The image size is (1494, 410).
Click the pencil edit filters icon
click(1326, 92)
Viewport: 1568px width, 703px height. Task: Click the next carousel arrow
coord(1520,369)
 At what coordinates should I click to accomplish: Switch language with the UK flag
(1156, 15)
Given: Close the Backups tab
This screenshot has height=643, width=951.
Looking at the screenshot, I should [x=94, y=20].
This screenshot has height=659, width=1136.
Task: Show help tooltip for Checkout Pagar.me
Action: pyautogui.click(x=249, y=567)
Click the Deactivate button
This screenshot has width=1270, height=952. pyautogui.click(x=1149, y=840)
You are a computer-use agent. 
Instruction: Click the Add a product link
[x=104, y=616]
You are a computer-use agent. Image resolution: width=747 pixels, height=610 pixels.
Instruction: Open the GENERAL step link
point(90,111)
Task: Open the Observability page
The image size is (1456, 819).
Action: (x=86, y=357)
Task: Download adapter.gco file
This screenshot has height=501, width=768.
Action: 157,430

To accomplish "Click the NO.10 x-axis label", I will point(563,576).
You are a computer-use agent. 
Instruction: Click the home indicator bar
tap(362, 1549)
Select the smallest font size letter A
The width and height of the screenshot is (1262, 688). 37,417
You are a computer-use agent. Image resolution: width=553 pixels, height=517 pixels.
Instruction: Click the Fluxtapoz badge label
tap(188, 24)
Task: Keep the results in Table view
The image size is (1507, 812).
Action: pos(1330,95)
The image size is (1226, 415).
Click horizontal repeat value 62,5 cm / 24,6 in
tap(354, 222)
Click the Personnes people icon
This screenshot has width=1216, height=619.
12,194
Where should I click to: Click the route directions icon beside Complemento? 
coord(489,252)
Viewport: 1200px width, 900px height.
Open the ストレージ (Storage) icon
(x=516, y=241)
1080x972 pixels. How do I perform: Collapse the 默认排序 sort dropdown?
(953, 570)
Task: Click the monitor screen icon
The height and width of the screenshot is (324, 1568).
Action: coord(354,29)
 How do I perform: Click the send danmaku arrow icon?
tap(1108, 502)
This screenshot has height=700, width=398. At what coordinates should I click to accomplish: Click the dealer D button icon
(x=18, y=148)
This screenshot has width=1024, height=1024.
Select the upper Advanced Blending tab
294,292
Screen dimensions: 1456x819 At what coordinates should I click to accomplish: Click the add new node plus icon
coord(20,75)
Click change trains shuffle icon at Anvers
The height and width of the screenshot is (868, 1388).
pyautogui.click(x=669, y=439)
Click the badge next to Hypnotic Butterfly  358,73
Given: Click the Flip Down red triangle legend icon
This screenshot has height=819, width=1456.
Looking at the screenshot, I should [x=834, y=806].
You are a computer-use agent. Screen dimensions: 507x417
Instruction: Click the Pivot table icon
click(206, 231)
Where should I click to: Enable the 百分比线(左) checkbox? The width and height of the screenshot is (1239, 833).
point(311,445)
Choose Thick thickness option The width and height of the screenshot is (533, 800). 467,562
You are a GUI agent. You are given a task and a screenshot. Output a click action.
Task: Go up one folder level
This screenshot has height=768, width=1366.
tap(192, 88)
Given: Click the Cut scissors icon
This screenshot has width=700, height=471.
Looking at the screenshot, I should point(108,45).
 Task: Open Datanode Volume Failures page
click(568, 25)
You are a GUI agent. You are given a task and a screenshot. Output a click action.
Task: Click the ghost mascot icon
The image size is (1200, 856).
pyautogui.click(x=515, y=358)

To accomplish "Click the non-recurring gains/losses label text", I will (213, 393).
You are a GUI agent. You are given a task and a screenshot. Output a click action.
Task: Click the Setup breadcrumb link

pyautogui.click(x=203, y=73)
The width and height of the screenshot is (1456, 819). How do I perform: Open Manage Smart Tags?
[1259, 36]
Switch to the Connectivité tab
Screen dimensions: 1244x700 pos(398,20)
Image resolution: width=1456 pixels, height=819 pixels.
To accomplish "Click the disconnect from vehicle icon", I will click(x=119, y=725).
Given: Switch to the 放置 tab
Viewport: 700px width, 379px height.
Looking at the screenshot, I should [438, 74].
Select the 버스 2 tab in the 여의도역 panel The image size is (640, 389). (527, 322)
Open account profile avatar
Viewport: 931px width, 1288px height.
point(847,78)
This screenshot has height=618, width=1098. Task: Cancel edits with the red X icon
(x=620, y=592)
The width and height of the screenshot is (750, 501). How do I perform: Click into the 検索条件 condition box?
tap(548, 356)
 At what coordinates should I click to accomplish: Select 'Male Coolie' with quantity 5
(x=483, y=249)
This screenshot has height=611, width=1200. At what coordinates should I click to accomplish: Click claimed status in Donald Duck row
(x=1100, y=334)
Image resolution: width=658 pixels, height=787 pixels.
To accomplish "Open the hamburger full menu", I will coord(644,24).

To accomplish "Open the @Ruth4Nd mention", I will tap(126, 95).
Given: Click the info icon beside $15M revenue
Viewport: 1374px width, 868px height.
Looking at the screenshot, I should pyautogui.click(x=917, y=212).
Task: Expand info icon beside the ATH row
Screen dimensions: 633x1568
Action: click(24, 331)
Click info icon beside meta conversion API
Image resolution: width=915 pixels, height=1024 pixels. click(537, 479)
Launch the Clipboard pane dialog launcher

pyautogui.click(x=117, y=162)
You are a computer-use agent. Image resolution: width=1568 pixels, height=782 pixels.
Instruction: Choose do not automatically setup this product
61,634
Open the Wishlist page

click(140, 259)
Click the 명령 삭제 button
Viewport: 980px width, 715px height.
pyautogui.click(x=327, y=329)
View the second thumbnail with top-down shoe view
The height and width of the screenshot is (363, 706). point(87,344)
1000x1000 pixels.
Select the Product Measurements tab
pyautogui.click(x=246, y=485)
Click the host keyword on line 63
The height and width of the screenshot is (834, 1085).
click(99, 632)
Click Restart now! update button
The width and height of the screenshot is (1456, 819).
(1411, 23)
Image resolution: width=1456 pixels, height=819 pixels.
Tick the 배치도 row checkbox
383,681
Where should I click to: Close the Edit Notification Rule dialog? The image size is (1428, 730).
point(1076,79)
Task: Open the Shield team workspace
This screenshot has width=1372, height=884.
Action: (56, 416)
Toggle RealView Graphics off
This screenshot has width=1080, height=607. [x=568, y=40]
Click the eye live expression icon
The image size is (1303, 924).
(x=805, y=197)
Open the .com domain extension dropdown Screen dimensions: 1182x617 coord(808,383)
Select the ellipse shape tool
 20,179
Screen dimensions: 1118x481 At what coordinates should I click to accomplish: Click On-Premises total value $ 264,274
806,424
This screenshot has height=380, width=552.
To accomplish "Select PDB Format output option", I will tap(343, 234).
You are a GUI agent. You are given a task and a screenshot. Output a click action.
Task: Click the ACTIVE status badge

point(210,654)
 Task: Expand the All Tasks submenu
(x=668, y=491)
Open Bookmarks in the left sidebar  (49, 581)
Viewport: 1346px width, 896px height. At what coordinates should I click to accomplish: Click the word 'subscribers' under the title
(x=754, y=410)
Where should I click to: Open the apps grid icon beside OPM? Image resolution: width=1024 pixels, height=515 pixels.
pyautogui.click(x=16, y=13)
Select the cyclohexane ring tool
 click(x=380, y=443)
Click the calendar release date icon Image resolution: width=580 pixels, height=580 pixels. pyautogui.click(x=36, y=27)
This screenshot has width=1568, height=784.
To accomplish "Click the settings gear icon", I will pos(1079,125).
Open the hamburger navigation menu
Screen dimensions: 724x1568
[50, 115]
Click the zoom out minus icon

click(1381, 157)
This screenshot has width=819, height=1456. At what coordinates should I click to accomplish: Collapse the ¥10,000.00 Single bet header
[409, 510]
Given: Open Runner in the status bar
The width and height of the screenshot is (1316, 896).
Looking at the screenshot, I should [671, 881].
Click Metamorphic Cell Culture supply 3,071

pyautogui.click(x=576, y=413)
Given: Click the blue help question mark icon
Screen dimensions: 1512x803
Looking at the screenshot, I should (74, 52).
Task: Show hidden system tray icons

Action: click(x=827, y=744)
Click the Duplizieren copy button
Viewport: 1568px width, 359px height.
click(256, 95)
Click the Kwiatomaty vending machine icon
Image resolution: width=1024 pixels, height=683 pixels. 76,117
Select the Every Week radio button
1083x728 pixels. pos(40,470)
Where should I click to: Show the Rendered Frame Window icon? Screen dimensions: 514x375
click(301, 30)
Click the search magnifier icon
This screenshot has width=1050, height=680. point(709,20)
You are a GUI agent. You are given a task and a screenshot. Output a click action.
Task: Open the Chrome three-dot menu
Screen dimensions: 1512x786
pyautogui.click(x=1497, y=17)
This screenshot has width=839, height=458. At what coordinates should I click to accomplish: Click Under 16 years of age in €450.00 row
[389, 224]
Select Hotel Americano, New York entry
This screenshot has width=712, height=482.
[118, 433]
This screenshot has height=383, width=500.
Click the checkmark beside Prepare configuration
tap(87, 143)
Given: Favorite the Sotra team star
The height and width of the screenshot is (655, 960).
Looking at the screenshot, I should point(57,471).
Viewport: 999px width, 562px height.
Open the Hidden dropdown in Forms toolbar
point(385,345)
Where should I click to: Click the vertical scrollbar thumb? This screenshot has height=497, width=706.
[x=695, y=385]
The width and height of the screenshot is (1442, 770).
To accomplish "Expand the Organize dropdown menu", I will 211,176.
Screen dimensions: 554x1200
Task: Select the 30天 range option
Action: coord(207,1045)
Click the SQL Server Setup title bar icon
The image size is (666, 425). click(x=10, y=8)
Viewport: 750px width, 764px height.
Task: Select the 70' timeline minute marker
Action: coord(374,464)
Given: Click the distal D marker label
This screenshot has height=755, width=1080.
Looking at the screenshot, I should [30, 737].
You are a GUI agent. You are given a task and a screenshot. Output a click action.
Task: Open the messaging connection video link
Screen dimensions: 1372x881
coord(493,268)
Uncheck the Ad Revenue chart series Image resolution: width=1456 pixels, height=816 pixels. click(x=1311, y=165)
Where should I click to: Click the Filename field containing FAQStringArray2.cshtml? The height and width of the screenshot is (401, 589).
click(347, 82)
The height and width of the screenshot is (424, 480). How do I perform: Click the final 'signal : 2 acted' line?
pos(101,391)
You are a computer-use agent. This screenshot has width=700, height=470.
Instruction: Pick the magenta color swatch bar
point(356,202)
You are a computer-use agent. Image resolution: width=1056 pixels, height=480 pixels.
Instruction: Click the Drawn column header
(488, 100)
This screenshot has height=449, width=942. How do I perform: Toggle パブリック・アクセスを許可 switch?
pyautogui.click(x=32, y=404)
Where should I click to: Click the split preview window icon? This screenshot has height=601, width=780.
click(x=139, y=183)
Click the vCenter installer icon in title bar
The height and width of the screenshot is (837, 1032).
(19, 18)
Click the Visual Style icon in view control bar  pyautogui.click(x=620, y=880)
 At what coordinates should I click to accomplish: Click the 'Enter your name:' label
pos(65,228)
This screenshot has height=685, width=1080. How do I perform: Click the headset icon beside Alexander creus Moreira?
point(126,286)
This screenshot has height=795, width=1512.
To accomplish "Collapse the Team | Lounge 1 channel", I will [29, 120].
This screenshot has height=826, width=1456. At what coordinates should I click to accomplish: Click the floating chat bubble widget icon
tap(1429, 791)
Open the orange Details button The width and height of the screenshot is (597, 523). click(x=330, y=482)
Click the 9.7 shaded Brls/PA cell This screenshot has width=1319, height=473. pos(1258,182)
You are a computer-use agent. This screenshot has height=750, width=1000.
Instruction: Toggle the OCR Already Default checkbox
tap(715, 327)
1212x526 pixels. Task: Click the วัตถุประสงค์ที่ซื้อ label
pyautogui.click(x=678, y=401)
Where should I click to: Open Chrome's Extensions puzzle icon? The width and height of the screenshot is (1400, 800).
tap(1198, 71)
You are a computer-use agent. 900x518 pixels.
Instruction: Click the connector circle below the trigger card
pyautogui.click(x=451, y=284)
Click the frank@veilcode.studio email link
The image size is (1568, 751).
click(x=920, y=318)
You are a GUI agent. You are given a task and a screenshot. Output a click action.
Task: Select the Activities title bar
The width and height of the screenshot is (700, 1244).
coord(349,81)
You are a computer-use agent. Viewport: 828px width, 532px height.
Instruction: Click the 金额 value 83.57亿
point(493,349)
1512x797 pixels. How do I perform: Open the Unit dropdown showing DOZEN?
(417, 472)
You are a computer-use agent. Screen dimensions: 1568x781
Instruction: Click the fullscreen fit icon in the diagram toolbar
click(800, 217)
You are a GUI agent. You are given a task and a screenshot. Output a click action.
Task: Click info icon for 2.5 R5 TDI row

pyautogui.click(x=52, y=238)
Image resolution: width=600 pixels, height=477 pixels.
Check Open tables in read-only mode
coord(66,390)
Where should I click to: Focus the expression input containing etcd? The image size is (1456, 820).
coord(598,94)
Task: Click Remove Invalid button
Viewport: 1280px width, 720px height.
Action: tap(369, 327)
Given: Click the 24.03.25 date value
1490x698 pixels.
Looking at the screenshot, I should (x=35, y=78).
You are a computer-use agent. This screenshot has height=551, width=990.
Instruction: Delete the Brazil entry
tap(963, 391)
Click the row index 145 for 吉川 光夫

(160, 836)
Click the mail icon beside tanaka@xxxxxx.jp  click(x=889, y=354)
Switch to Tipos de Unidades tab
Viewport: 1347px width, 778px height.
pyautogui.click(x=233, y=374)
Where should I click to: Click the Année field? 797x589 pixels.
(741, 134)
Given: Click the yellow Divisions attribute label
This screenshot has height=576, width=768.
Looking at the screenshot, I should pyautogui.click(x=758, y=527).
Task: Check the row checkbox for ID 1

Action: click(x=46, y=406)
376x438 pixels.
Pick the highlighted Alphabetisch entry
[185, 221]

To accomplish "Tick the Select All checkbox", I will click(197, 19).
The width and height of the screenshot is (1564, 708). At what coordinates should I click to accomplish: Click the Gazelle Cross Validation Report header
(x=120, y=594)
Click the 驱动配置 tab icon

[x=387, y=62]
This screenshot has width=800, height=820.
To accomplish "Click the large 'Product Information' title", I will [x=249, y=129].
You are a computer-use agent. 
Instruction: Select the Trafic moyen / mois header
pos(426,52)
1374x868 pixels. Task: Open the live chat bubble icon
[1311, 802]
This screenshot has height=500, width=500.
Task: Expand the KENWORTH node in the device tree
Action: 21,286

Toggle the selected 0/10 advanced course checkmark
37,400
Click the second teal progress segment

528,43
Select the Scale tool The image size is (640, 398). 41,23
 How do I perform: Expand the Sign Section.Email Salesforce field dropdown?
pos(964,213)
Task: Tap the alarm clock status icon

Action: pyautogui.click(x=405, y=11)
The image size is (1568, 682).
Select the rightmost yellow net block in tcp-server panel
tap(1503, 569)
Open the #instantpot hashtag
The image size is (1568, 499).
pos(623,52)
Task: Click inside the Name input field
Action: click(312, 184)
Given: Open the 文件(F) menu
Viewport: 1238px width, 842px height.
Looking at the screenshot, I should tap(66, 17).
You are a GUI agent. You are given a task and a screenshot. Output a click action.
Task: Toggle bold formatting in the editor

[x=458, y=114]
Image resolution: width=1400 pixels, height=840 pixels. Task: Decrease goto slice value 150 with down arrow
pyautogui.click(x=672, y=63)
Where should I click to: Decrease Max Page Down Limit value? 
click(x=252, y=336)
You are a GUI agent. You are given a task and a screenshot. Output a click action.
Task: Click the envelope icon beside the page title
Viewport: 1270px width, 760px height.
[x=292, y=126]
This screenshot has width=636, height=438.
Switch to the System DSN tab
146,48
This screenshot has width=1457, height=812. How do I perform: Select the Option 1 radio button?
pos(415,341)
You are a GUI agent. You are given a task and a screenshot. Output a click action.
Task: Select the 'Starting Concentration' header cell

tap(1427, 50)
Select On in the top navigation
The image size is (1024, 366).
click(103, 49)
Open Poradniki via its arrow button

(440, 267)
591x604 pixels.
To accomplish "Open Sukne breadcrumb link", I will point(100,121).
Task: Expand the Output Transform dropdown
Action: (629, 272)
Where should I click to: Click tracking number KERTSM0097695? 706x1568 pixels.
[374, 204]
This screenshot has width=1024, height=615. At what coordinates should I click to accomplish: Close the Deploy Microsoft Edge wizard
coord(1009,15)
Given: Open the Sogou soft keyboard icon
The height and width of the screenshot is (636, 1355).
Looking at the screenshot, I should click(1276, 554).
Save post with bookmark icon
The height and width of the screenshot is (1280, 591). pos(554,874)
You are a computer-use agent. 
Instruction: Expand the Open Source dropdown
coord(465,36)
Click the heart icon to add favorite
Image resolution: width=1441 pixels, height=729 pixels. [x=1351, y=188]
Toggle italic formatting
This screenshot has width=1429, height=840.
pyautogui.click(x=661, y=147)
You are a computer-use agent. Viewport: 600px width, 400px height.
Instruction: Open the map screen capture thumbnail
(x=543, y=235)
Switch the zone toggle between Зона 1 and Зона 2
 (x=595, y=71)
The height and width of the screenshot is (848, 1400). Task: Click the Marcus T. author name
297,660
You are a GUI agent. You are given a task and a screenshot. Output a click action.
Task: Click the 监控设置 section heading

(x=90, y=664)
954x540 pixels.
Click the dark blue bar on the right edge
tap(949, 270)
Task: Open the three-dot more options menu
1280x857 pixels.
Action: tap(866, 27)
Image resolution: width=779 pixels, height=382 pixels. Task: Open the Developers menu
########################################
### Task instructions:
Please render the lines of the records above as a JSON list of strings, with one string per line and blank lines left out. Begin at the line that contains "Where should I click to: Click the split" and stop after the line that contains "Click the Visual".

### Result:
[
  "Where should I click to: Click the split preview window icon? This screenshot has height=601, width=780.",
  "click(x=139, y=183)",
  "Click the vCenter installer icon in title bar",
  "The height and width of the screenshot is (837, 1032).",
  "(19, 18)",
  "Click the Visual Style icon in view control bar  pyautogui.click(x=620, y=880)"
]